Super Tuesday and Chinese Voters

While Super Tuesday's record voter turnouts didn't disappoint the hype, the resulting outcome is far from earth-shattering.  Democrats Barack Obama and Hillary Clinton remain in a race that's too close to call, and even though John McCain has emerged the Republican frontrunner, neither Mitt Romney nor Mike Huckabee appear ready to hand him the nomination. 

In honor of this morning after, this blog will not rehash, regurgitate, or refine the candidates' often-nebulous views of China.  We've heard enough of them already, and we can start gearing up for more.  Instead of looking at how the next potential president will affect US-China relations, it's important to analyze the way that Chinese voters are affecting the presidential elections.

Chinese Americans definitely don't comprise the large voting blocks of other minorities, but they definitely made their voices heard.  Many Super Tuesday states had sizeable populations of Asian American voters, like New Jersey, New York, California, Illinois, and Minnesota.

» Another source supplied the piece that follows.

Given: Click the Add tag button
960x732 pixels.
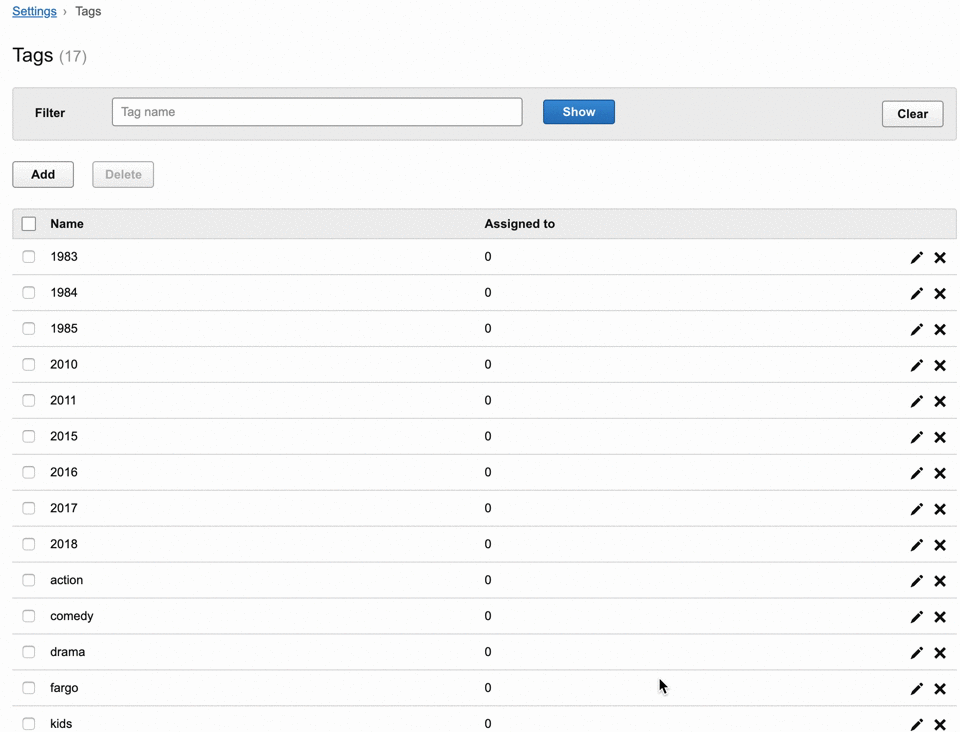Looking at the screenshot, I should click(x=43, y=174).
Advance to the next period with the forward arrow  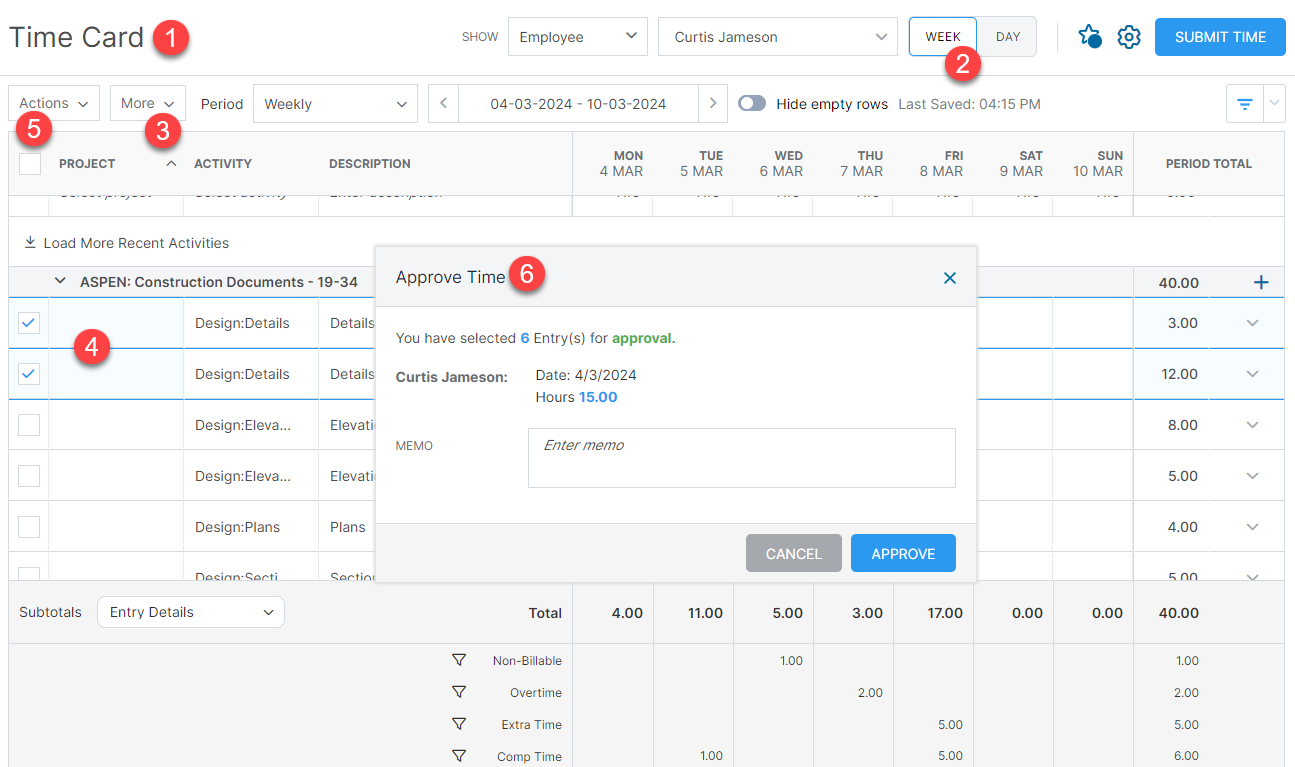[x=713, y=103]
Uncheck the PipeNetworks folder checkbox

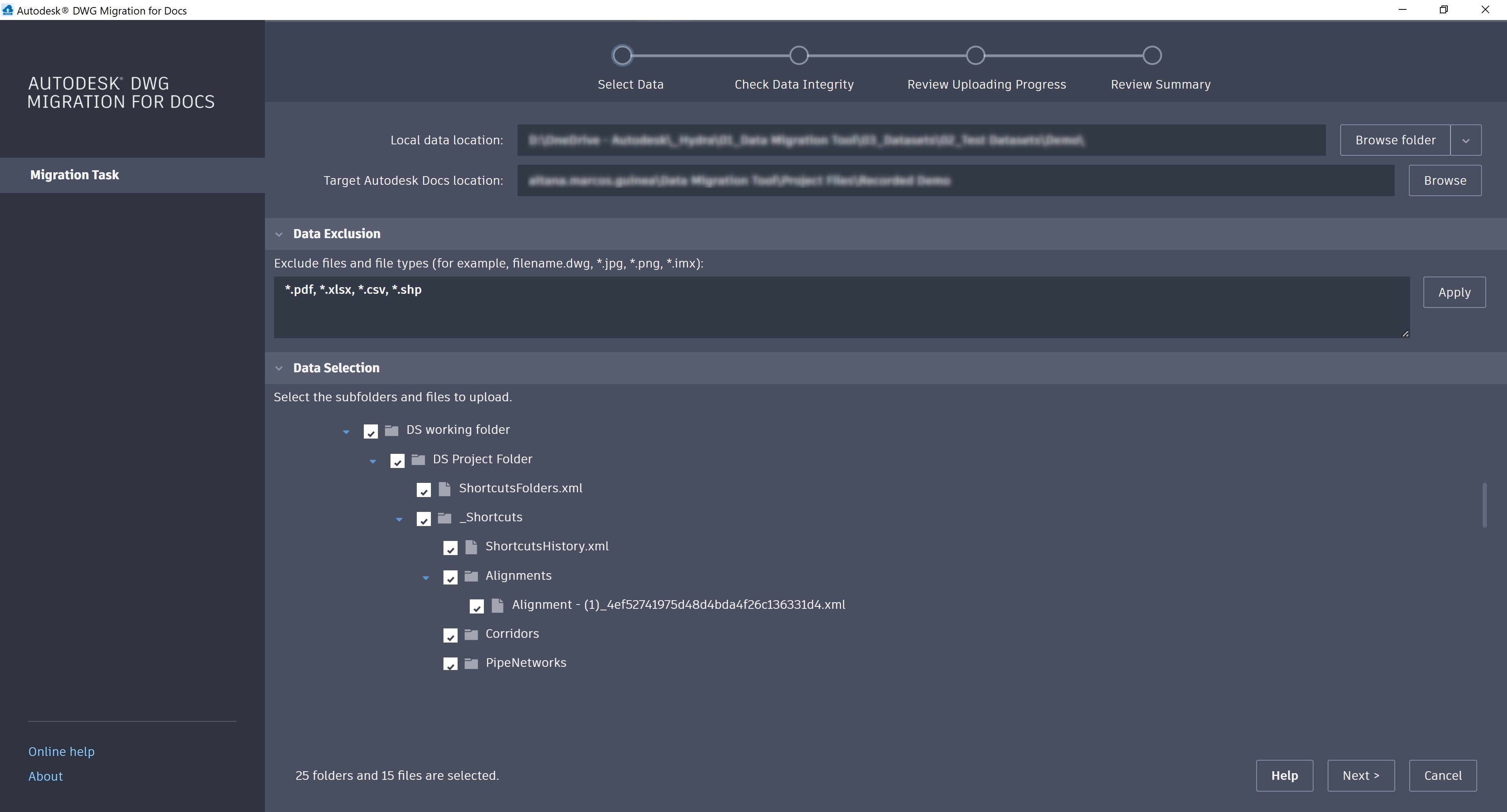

Sen. Clinton, the favorite of the Asian-American PAC, won three out of these five states, but with so many factors in consideration, it's difficult to know the full extent of the PAC's influence.  In California, where the PAC is based, however, Clinton defeated Obama by about ten percent, so it's probable that this voting bloc had an influence over the results.

The Hindustan Times links Romney's stance on "renegotiating liberalised trade with China to stop currency manipulation that gives Chinese products unfair advantage" to his California loss to John McCain.  Considering that Romney lost California to McCain by about eight percentage points, which is comparable to the entire population of Asian American voters (about 7-10%), chances are, this claim probably isn't the most accurate.  Nonetheless, it's an interesting perspective.

Though Chinese American voters continue to influence U.S. politics, their views may not necessarily reflect the political desires of those in Mainland China.  According to Kishore Mahbubani's Newsweek article, "If the World Could Vote," Indians and Chinese generally favors the predictability of Republican leadership, and probably would favor McCain amidst the current crop of candidates.  Nonetheless, with various global economic and security uncertainties, anything is possible. 

Li Yuan of the Wall Street Journal, had an insightful column from the perspective of someone born in Mainland China.  She was a college student in China during 1989, and after the Tiananmen Square Incident, developed a bad taste for politics.  Experiencing the political process, and potential to change, from the U.S. made her think about the outcome of the same presidential race in China, and the way that a democratic system or political activism would influence the nation.

With all of the flaws of the American political process, and extreme policy disagreements, it's easy to lose sight of the amazing opportunity presented to American citizens.  Not only are we able to elect the leader of our nation, but our president's decisions, for better or worse, will also impact the rest of the world.  

Whether we're thrilled or horrified by the results of a particular election, at least we have one.